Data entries
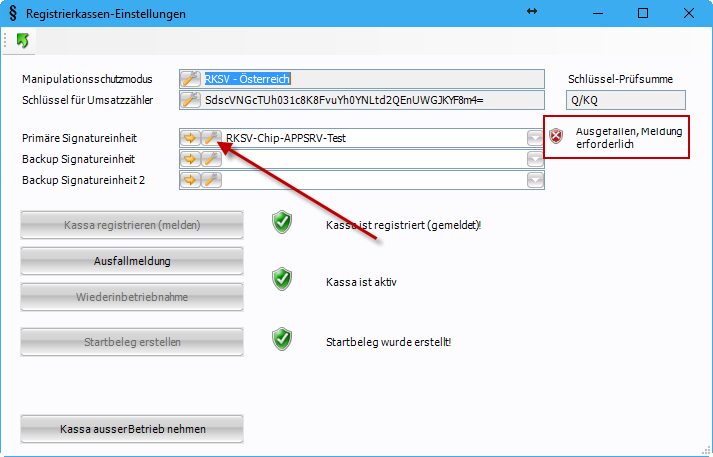Click wand icon for Primäre Signatureinheit
This screenshot has width=713, height=457.
(x=210, y=138)
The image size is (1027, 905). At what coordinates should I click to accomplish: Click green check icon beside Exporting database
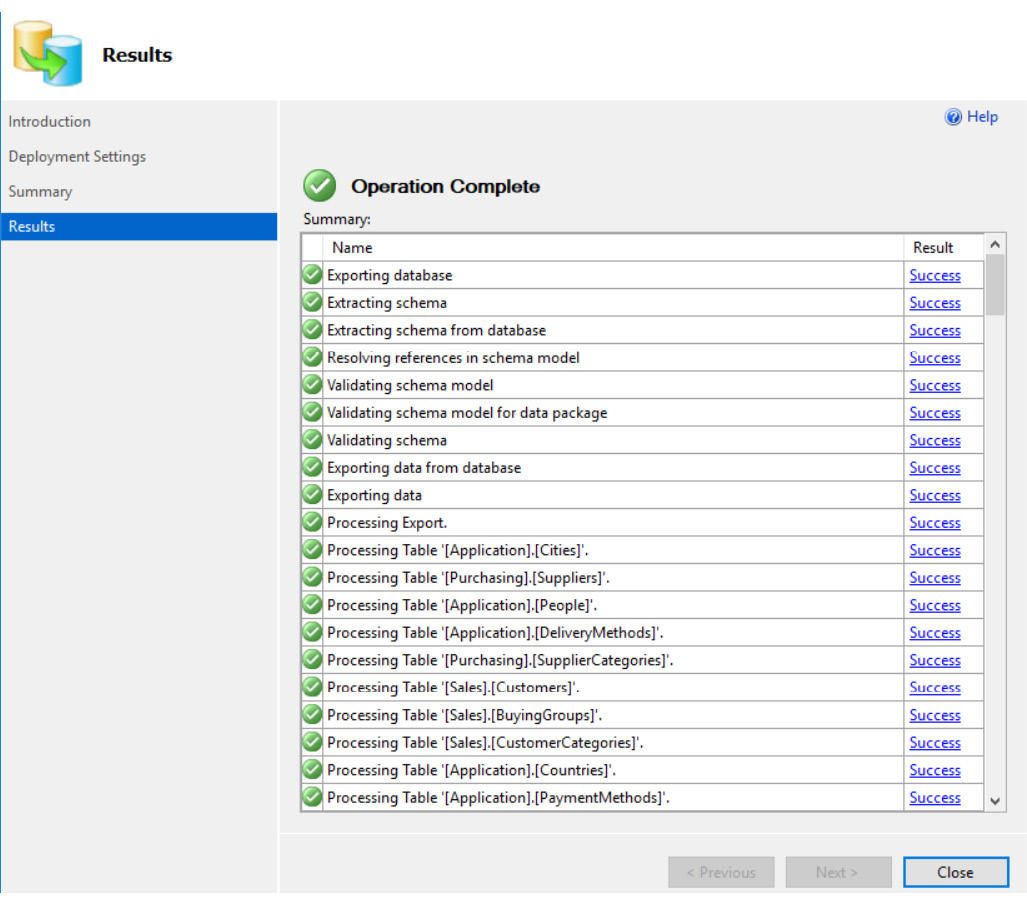312,275
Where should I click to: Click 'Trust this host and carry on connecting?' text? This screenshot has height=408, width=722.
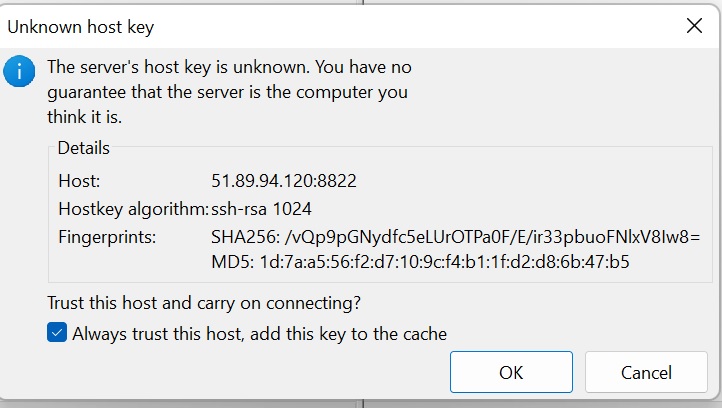pos(204,303)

▸ **Assignment**
Extract, character for character, every line from the one that holds "Where should I" through the end of the entries above. Include both boundary lines and no pictures.

▸ **Written response**
Where should I click to: Click 'Trust this host and carry on connecting?' text? This screenshot has height=408, width=722.
pos(204,303)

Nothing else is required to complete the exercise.